By Dean Croke
Last year was definitely one for the record books. Class 8 retail prices reached the highest level in the last seven years – so far. In the 2021, late model 3 to 5-year-old trucks brought 40.7% more than in 2020, and 21.4% more than in 2019, according Chris Visser at J.D. Power.
Trucks with warranty in the 3-year-old category – a favorite of new owner-operators entering the industry for the first time – brought 96.3% more money year-over-year at auction and 40.7% more at retail. The average price for 2018 year-model trucks sold at auction in December was $95,854, which was 3.3% lower than November but is still just over double auction prices a year ago.
J.D. Power reported higher auction volumes in December were driven by surprisingly strong new truck deliveries, as “companies taking delivery of long-awaited new trucks were probably eager to offload their older inventory.”
Around 280 used trucks were sold at auction in December, which is 44% lower than in December 2020 and 74% lower than the record-high 1,054 trucks auctioned off in June 2020, as the fallout from the pandemic rippled through the truckload sector. December’s auction results did catch some by surprise following the 16% month-over-month drop in the price of 4-year-old used trucks.
A sign that the market is turning?
The average price sold at auction in December was $73,305, which was $13,766 lower than November.
“We don’t consider December’s overall results evidence of a market shift, but we do consider the new truck delivery figure a surprise,” according to Visser.
Wards Intelligence reported 24,717 new Class 8 trucks were delivered in December, which was 38% higher than the 2021 average and the highest-volume month since September 2019. U.S. medium- and heavy-duty trucks finished the year 12.7% ahead of 2020, with only three months of negative sales, withstanding the challenges brought by the ongoing pandemic according to Wards Intelligence.
What’s 2022 have in store for used truck buyers?
Unprecedented freight demand plus manufacturing constraints on the supply side have created a once-in-a-lifetime scenario where carriers can’t add sufficient capacity even if they wanted to. Equipment manufacturers are in the same position – they can’t meet demand for new orders due to labor shortages and lack of parts availability.

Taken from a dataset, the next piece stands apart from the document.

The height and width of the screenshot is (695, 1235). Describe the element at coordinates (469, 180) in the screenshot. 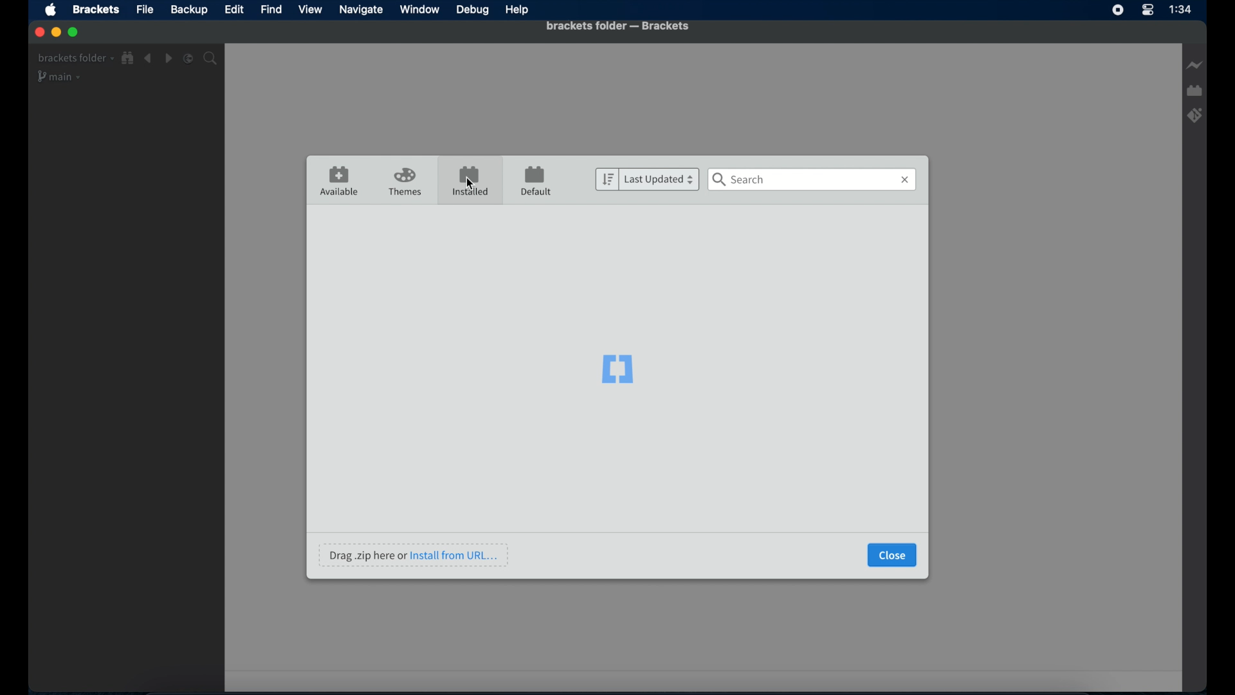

“Most analysts predict the status quo through at least the first half of the year,” explained Visser. “Later in 2022, a relaxation of parts shortages and a return towards more typical economic activity could place downward pressure on used truck pricing.”
Strong freight rates hold the key, and while they’re at record-high levels, the used truck market should continue to absorb most of the available inventory, maintaining auction and retail prices at current levels.